Realitanya, sekolah saat ini tak lebih dari sekadar pabrik yang bertugas mencetak tenaga terampil. Sekolah hanya mencetak manusia-manusia berwatak mesin yang tenaga dan pikirannya hanya untuk memproduksi simbol-simbol materi duniawi. Terlebih sistem perguruan tinggi yang terpaksa mengalah terhadap permintaan pasar tenaga kerja. Perguruan tinggi sudah lama kehilangan wibawanya karena hanya ikut membangun “kekuatan ekonomi baru” daripada “struktur sosial baru”. Perguruan tinggi tak bisa dibedakan lagi dengan lembaga kursus.

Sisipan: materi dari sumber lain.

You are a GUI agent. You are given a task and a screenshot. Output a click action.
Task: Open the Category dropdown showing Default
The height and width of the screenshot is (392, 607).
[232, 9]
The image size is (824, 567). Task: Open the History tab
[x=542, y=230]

Mungkin perlu penelitian yang melelahkan untuk mengetahui kapan dan di mana pemahaman pendidikan adalah sekolah, dimulai. Justru yang perlu kita lakukan adalah bagaimana mengubah pemahaman yang keliru itu, apa landasan yang tepat untuk mengkonstruksikan hakikat pendidikan.

Di sini umat Islam harus berkepentingan. Umat Islam harus mengambil peran dalam mengonsep pendidikan. Sebagai agama yang rahmatan lil ‘alamin, pasti Islam punya prinsip tentang pendidikan. Konsep-konsep pendidikan saat ini, telah nyata berorientasi pada materi. Keluaran generasi pendidikan seperti ini berpotensi menggunakan ilmu pengetahuan hanya untuk mengeksploitasi sumber daya alam, membodohi masyarakat agar mudah ditindas, yang jelas tujuan akhirnya untuk pemenuhan materi duniawi. Jelas, ini bertentangan dengan Islam!

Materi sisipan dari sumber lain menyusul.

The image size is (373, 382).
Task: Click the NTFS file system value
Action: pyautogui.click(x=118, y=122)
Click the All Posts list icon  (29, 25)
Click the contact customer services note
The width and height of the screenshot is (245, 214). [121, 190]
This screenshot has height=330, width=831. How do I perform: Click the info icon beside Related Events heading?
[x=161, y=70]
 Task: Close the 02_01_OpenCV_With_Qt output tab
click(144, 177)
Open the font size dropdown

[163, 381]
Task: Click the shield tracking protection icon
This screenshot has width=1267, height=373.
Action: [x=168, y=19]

Tujuan pendidikan Islam lebih dulu untuk memperkuat keimanan, tahu dan kenal tentang ke-Esa-an Allah. Bukan malah memprioritaskan materi. Penjabaran makrifat (pengenalan) Allah dalam karya Buya Hamka, yakni Falsafah Hidup menarik untuk dijadikan alternatif landasan filosofis pendidikan Islam. Menurut beliau, makrifat pada Allah terbagi tiga tingkat. Tingkatan yang tertinggi, yang menengah, dan yang terendah. Tingkatan tertinggi telah dicapai oleh nabi-nabi, orang-orang shiddiq, dan para syuhada.

Tingkat menengah ialah makrifat yang didapat dengan jalan zhan, yang berarti yakin, meskipun belum sampai pada derajat yakin yang sejati. Itulah yang disebut Allah, “Orang yang telah berat sangkanya (telah yakin) bahwa mereka akan bertemu dengan Tuhan, dan bahwa mereka akan kembali kepada-Nya.” (QS. Al-Baqarah 2:46).

Tingkat terendah ialah yang imannya kepada Allah hanya ikut-ikutan, taklid atau keturunan. Orang yang begini masih dekat dengan syirik. Sebagaimana firman Allah, “Dan tidaklah beriman kebanyakan mereka dengan Allah melainkan mereka musyrik.” (QS. Yusuf 12:106).

Masih menurut Buya Hamka, makrifat tertinggi kenal akan Allah sebagai perkenalan dari dekat. Makrifat menengah, kenal dari jauh. Makrifat terendah kenal dari jauh tetapi berdinding.

Kita sebagai umat Islam semestinya merenungi tingkat ke-makrifat-an itu lalu mengoperasionalkannya dalam wacana pendidikan. Setidak-tidaknya pendidikan ala Islam mampu mengantarkan umat sampai derajat makrifat menengah. Yakin benar Tuhannya, tahu untuk apa manusia diciptakan oleh Tuhan. Sejatinya, manusia diciptakan sebagai khalifah untuk menciptakan kesejahteraan bersama, bukan untuk golongan tertentu apalagi sekadar mempertebal uang di kantong pribadi.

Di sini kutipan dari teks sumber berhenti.